By Rabbi Debra Smith
On the surface, this Pesach was wonderful! One of our daughters flew in from Baltimore to spend the week with us in Florida. For the first time in many years, I was not leading a community Seder, but rather was a guest at two very different Seders, one hosted by family and the other hosted by friends. Both were lively, and the food at both was wonderful.
I felt such comfort and well-being celebrating with my husband and daughter of beloved family and dear friends.
But in my heart, I felt tugging of sadness, a sense of incompleteness. My soul felt in prison in a tight and narrow Mitzrayim as we celebrated and rejoiced at our liberation from Egyptian slavery and our renewal as a people.
And I answered myself:
On other Pesachs in my lifetime, Israel was not at war.

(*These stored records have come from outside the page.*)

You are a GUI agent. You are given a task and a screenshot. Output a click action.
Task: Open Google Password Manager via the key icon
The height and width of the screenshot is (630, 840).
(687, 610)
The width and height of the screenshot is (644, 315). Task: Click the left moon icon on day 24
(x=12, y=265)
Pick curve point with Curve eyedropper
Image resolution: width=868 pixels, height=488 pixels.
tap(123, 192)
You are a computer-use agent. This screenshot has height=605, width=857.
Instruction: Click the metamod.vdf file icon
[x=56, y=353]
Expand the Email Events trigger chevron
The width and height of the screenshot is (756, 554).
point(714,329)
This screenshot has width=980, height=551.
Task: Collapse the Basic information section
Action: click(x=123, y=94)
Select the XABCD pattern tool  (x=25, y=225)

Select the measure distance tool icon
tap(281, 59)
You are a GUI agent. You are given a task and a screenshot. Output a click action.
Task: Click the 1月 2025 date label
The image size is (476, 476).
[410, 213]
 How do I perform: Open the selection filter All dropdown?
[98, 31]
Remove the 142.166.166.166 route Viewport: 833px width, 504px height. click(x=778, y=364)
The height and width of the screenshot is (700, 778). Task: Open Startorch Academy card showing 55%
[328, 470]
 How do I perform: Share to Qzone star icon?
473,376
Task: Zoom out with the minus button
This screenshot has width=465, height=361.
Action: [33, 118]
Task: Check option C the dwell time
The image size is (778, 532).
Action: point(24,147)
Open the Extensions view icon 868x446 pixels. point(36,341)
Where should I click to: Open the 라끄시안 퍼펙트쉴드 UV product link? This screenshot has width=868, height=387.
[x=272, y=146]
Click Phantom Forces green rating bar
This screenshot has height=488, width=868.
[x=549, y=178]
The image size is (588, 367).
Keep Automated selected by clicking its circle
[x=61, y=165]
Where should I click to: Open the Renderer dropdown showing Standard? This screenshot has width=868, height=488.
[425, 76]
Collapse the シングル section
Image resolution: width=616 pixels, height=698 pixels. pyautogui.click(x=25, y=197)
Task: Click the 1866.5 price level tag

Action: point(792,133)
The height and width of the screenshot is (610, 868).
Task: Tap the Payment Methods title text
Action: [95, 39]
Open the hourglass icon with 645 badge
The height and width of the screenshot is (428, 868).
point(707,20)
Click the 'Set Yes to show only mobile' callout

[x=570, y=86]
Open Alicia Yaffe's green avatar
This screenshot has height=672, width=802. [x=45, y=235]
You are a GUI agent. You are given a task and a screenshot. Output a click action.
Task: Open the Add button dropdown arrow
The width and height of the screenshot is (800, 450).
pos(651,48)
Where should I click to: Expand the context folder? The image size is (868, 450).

On other Pesachs in my lifetime, our fellow Jews were not being held hostage by a terrorist organization that wanted to wipe every one of us off the face of the earth.
On other Pesachs in my lifetime, anti-Semitic incidents were not up 600% and I felt safe as a Jew in America – something I do not feel with certainty today.
On all other Pesachs, college campuses were not protesting against Israel as perpetrating genocidal crimes against the Palestinians, nor was Israel being called an apartheid state being widely accused of war crimes.
Our plagues as Jews have multiplied many-fold. Dayenu! Enough! When and how will this end?